[Exercise aim]: When you answer, restate the entries below without altering anything.

[Exercise input]:

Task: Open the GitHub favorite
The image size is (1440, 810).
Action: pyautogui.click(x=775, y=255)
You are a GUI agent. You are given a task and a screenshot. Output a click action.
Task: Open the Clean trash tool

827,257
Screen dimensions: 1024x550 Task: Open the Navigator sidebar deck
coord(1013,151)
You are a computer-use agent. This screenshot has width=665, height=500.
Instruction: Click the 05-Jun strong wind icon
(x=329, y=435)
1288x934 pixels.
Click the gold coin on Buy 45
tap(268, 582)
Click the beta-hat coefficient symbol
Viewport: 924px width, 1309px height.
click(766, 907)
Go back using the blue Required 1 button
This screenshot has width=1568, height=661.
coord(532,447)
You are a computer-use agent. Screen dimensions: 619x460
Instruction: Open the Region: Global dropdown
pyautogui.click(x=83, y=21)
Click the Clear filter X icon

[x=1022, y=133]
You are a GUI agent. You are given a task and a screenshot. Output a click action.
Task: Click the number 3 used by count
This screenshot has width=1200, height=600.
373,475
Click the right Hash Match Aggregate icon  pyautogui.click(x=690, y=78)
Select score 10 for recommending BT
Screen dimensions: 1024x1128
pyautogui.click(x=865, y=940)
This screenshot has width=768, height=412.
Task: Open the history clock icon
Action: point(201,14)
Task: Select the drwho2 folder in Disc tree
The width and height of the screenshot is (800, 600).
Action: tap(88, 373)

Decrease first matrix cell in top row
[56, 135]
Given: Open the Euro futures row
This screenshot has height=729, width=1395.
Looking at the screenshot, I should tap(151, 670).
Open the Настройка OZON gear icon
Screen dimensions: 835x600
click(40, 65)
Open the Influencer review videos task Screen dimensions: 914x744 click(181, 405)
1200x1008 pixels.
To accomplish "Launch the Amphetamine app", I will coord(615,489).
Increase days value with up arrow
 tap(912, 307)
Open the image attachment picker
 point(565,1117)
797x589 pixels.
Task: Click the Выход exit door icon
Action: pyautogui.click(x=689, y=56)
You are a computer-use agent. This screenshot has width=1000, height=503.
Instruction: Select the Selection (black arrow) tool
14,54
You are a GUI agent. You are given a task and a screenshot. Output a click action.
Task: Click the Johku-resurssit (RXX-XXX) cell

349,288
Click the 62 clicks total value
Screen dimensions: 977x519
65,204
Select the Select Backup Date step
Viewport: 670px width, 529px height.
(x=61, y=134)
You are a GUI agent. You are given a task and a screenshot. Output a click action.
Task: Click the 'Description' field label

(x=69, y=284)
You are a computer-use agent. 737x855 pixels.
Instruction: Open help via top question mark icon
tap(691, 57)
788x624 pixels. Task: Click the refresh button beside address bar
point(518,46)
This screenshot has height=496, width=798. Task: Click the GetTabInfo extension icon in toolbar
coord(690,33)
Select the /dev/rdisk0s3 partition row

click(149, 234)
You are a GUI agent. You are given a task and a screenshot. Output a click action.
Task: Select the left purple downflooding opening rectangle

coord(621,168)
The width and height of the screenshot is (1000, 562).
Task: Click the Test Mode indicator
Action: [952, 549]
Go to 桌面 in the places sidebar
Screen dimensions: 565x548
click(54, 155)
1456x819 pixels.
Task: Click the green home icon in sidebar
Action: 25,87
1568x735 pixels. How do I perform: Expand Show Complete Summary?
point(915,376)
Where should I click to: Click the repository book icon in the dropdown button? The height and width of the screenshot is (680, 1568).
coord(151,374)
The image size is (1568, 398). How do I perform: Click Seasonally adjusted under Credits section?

[Solution to this task]:
Task: Open the GitHub favorite
The image size is (1440, 810).
Action: pyautogui.click(x=775, y=255)
You are a GUI agent. You are given a task and a screenshot. Output a click action.
Task: Open the Clean trash tool

827,257
Screen dimensions: 1024x550 Task: Open the Navigator sidebar deck
coord(1013,151)
You are a computer-use agent. This screenshot has width=665, height=500.
Instruction: Click the 05-Jun strong wind icon
(x=329, y=435)
1288x934 pixels.
Click the gold coin on Buy 45
tap(268, 582)
Click the beta-hat coefficient symbol
Viewport: 924px width, 1309px height.
click(766, 907)
Go back using the blue Required 1 button
This screenshot has width=1568, height=661.
coord(532,447)
You are a computer-use agent. Screen dimensions: 619x460
Instruction: Open the Region: Global dropdown
pyautogui.click(x=83, y=21)
Click the Clear filter X icon

[x=1022, y=133]
You are a GUI agent. You are given a task and a screenshot. Output a click action.
Task: Click the number 3 used by count
This screenshot has width=1200, height=600.
373,475
Click the right Hash Match Aggregate icon  pyautogui.click(x=690, y=78)
Select score 10 for recommending BT
Screen dimensions: 1024x1128
pyautogui.click(x=865, y=940)
This screenshot has width=768, height=412.
Task: Open the history clock icon
Action: point(201,14)
Task: Select the drwho2 folder in Disc tree
The width and height of the screenshot is (800, 600).
Action: tap(88, 373)

Decrease first matrix cell in top row
[56, 135]
Given: Open the Euro futures row
This screenshot has height=729, width=1395.
Looking at the screenshot, I should tap(151, 670).
Open the Настройка OZON gear icon
Screen dimensions: 835x600
click(40, 65)
Open the Influencer review videos task Screen dimensions: 914x744 click(181, 405)
1200x1008 pixels.
To accomplish "Launch the Amphetamine app", I will coord(615,489).
Increase days value with up arrow
 tap(912, 307)
Open the image attachment picker
 point(565,1117)
797x589 pixels.
Task: Click the Выход exit door icon
Action: pyautogui.click(x=689, y=56)
You are a computer-use agent. This screenshot has width=1000, height=503.
Instruction: Select the Selection (black arrow) tool
14,54
You are a GUI agent. You are given a task and a screenshot. Output a click action.
Task: Click the Johku-resurssit (RXX-XXX) cell

349,288
Click the 62 clicks total value
Screen dimensions: 977x519
65,204
Select the Select Backup Date step
Viewport: 670px width, 529px height.
(x=61, y=134)
You are a GUI agent. You are given a task and a screenshot. Output a click action.
Task: Click the 'Description' field label

(x=69, y=284)
You are a computer-use agent. 737x855 pixels.
Instruction: Open help via top question mark icon
tap(691, 57)
788x624 pixels. Task: Click the refresh button beside address bar
point(518,46)
This screenshot has height=496, width=798. Task: Click the GetTabInfo extension icon in toolbar
coord(690,33)
Select the /dev/rdisk0s3 partition row

click(149, 234)
You are a GUI agent. You are given a task and a screenshot. Output a click action.
Task: Select the left purple downflooding opening rectangle

coord(621,168)
The width and height of the screenshot is (1000, 562).
Task: Click the Test Mode indicator
Action: [952, 549]
Go to 桌面 in the places sidebar
Screen dimensions: 565x548
click(54, 155)
1456x819 pixels.
Task: Click the green home icon in sidebar
Action: 25,87
1568x735 pixels. How do I perform: Expand Show Complete Summary?
point(915,376)
Where should I click to: Click the repository book icon in the dropdown button? The height and width of the screenshot is (680, 1568).
coord(151,374)
The image size is (1568, 398). How do I perform: Click Seasonally adjusted under Credits section?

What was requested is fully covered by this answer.